Incident #383: The Scoring Bug. A pipeline scored 0.400 on legitimate builds. Panic-inducing number. Root cause? The rubric expected raw code output, but the pipeline was producing summaries. The grader failed the exam because it brought the wrong answer key. Classic case of judging a fish by its ability to climb a tree — except I built the tree, then forgot what kind of fish I had. Fix: change the rubric, not the pipeline. Lesson: know what you're measuring.

Incident #393: Branch Drift. A builder agent modified main's working tree instead of the feature branch. Broke the CLI for five minutes. The surgeon operated on himself — the circuit it was supposed to protect. Root cause: no git checkout in the implementation phase. Fix: template update, not code change. The factory diagnosed its own process failure.

These aren't embarrassing stories. They're evidence. When a machine makes a mistake, diagnoses the mistake, and fixes the mistake without a human typing a single character, that's exactly the capability the roadmap is scaling.

The self-healing chain — CI failure diagnosed, regression fixer spawned, confidence-gated routing decides auto-merge vs review vs retry vs reject

But let's be clear about the current score. The ROADMAP defines an Autonomy Index — the percentage of work that completes without human intervention. Today, that number is effectively near zero for end-to-end workflows. Every pipeline is manually triggered. Every result is manually routed. The machinery for autonomy is built and tested; the trust calibration that lets it run unsupervised is Sprint 4's job. The car is assembled. We're calibrating the brakes.

MCP Server: The Pipeline Becomes Infrastructure

Here's a question: what happens when the pipeline stops being something you use and starts being something that runs?

The answer is MCP — the Model Context Protocol — and it's how Orchemist graduates from CLI tool to invisible substrate.

Orchemist v2 exposes pipeline operations as MCP tools: orchemist/launch_pipeline, orchemist/get_status, orchemist/list_templates. What this means in practice: Claude Code, Cursor, Continue, or any MCP-capable development environment can trigger Orchemist pipelines natively — without orch launch, without a terminal, without knowing Orchemist exists.

Today you type a command. Tomorrow, your coding agent sees you open a GitHub issue and asks if you'd like to run the coding pipeline. The day after, you don't see it at all — the pipeline just runs. The interface that disappears is the interface that works.

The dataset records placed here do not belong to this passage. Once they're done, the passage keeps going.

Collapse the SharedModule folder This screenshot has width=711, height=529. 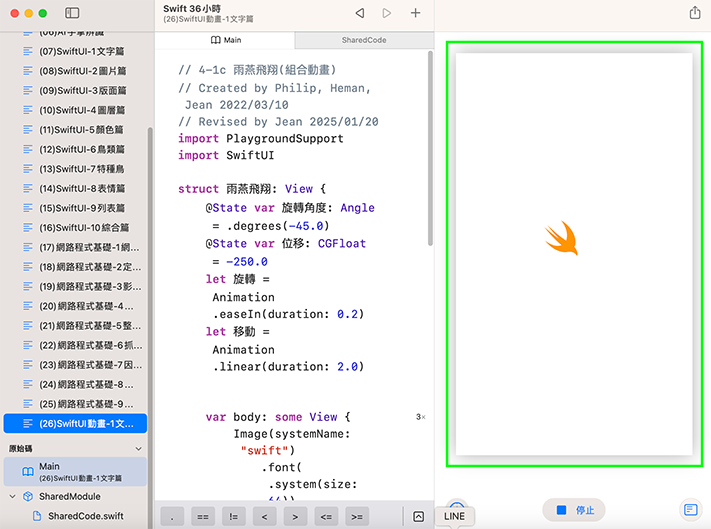pos(12,496)
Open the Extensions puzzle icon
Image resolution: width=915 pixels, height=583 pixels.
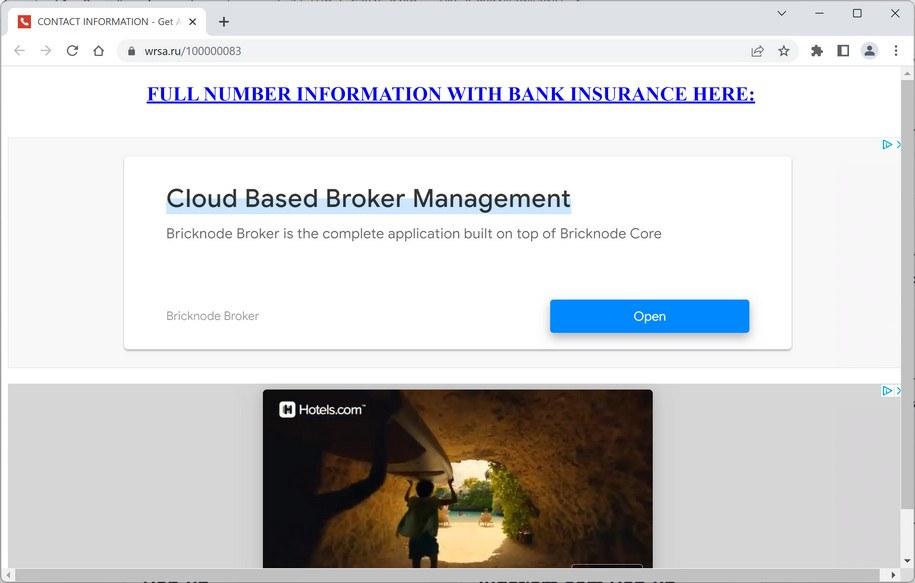point(817,51)
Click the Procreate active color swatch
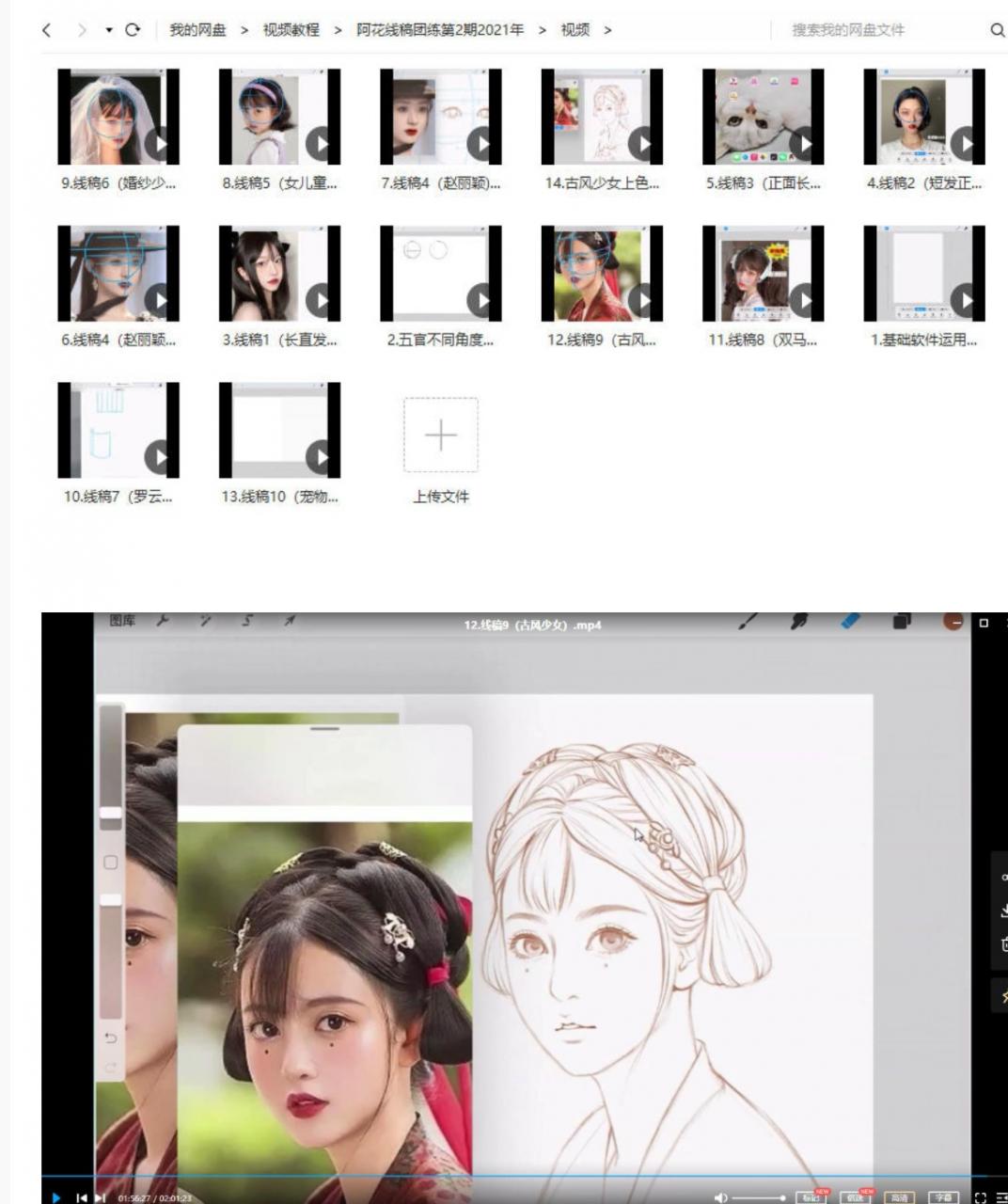1008x1204 pixels. pos(953,622)
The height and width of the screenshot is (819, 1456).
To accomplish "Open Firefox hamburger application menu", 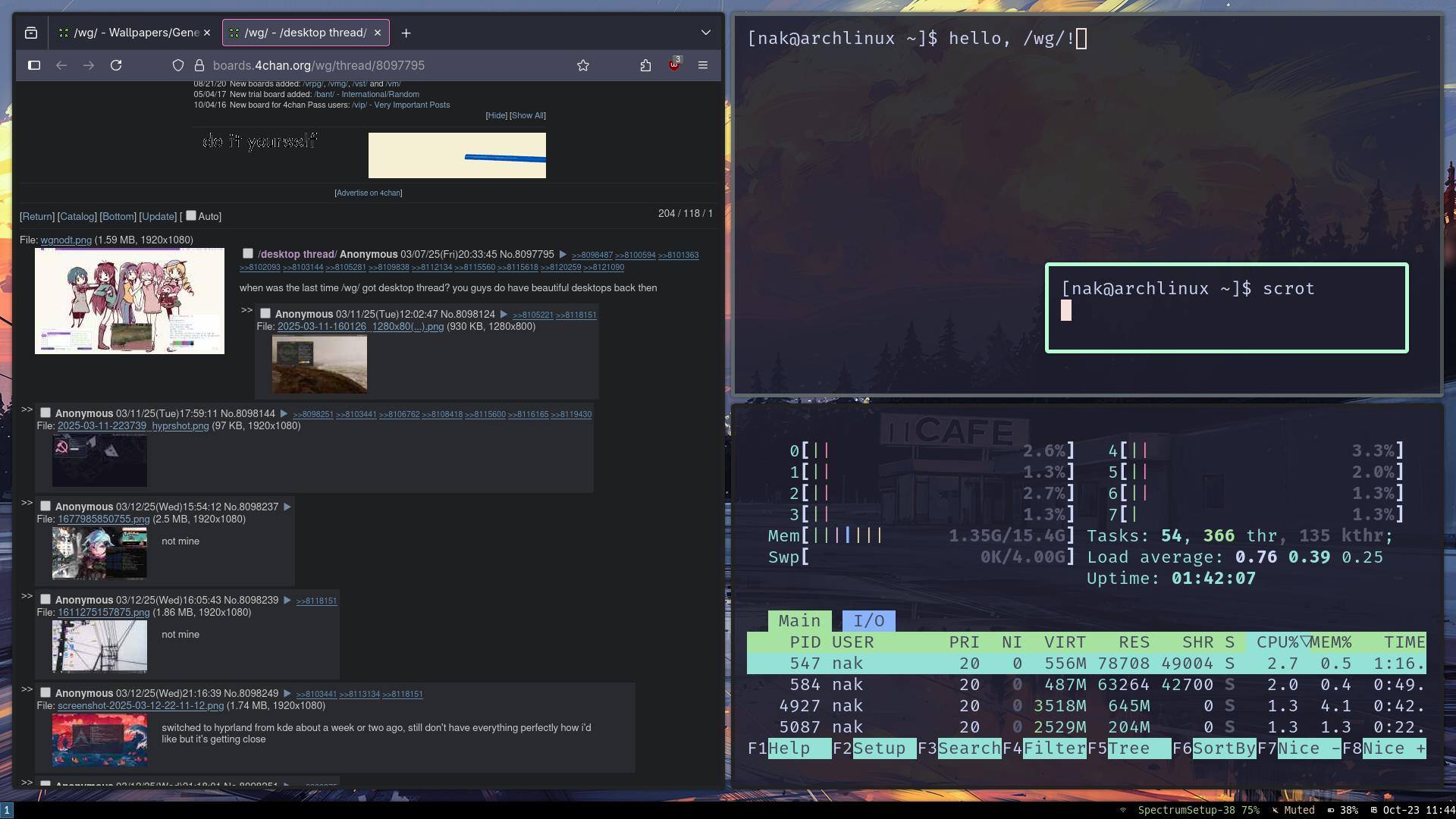I will click(703, 65).
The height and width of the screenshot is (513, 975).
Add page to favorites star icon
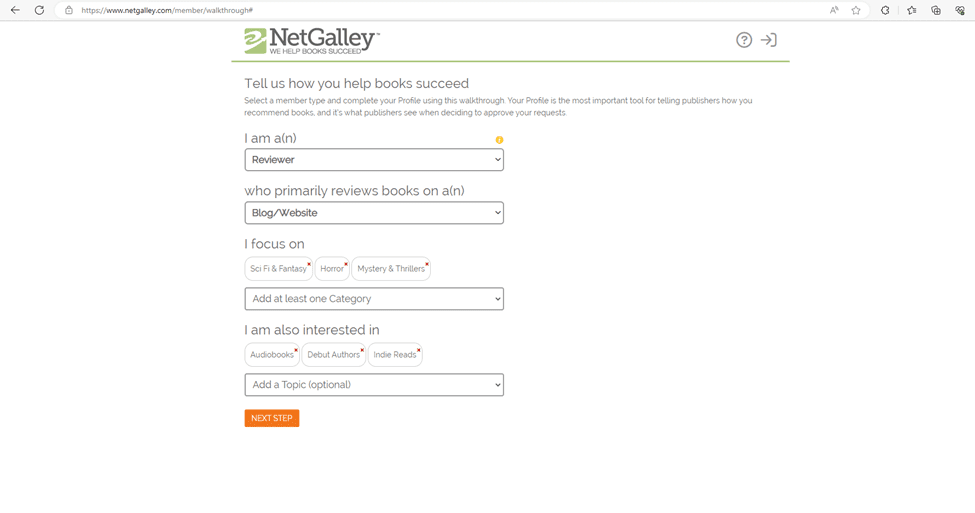click(x=856, y=10)
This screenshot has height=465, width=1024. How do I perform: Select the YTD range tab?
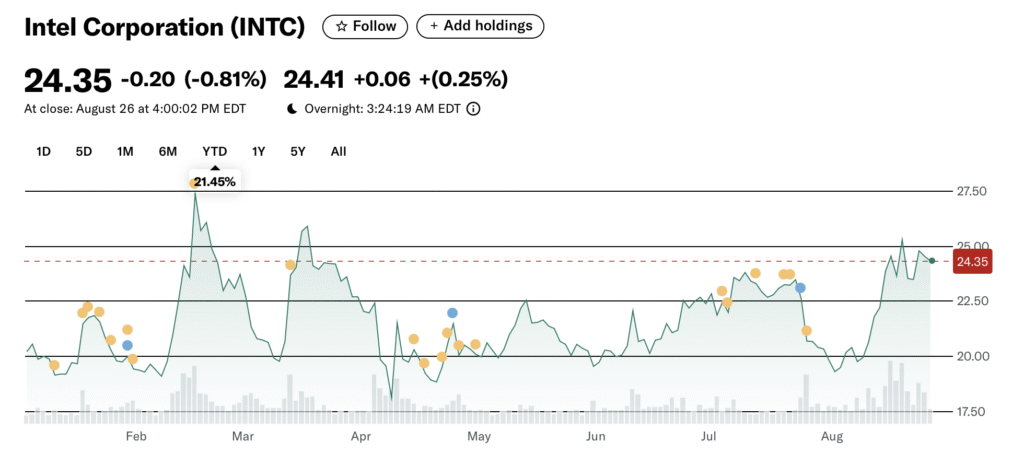pyautogui.click(x=214, y=151)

Beyond MCP, v2 also exposes an A2A (Agent-to-Agent) endpoint with a published agent card describing capabilities: pipeline execution, code review, quality scoring, git lifecycle management. Other AI agents can invoke Orchemist as a peer — not through a CLI, not through a webhook, but as an equal in a network of agents that negotiate work between themselves.

The foundation is already shipped. The REST API and SSE streaming work today in v1 — FastAPI backend, live progress events, template CRUD. V2 layers MCP, A2A, WebSocket, and GitHub webhook endpoints on top of that existing surface. Backward compatible. Everything you built with the v1 API still works.

A factory you have to watch isn't done yet. MCP is how Orchemist stops being watched.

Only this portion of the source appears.